WHAT IS REQUIRED
The required output is the line containing "This screenshot has width=601, height=376." followed by every later line through the end of the data, all reproduced exactly.

** Opening PROVIDED DATA block **

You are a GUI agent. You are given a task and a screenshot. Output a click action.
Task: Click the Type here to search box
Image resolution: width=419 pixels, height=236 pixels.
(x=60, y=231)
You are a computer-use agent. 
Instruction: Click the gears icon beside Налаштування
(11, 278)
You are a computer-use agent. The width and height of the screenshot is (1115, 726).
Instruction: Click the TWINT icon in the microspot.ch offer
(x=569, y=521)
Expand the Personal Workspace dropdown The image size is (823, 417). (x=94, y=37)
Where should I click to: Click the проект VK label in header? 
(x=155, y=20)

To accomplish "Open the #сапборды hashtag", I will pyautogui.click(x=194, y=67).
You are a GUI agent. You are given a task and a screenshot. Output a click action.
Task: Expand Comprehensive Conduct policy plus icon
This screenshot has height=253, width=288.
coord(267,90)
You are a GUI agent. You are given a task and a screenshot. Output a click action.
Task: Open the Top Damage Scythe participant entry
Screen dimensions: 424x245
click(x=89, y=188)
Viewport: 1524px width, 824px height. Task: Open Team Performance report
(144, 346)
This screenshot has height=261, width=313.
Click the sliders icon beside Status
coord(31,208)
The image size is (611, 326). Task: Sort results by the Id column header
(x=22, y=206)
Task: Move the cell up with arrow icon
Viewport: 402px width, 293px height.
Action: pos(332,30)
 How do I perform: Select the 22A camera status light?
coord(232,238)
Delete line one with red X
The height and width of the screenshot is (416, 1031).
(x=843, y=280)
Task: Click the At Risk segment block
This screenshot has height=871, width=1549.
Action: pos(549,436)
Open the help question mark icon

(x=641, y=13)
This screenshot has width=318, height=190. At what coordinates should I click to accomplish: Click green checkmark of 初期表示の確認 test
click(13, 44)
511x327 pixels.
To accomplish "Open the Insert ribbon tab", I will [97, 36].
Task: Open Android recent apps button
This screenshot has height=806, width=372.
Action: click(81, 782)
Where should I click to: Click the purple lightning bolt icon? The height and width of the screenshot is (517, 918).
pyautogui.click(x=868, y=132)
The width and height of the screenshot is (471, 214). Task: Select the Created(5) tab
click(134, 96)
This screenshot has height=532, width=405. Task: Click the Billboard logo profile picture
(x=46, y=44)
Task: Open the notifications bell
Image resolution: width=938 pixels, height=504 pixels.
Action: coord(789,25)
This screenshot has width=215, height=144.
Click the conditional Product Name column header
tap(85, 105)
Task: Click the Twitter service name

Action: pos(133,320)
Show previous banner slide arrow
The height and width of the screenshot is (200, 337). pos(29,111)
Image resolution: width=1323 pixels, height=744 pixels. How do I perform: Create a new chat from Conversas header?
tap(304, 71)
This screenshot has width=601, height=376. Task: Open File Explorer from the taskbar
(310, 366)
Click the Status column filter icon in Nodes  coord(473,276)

** Closing PROVIDED DATA block **

REPLY TO THE EXERCISE
This screenshot has width=601, height=376. Task: Open File Explorer from the taskbar
(310, 366)
Click the Status column filter icon in Nodes  coord(473,276)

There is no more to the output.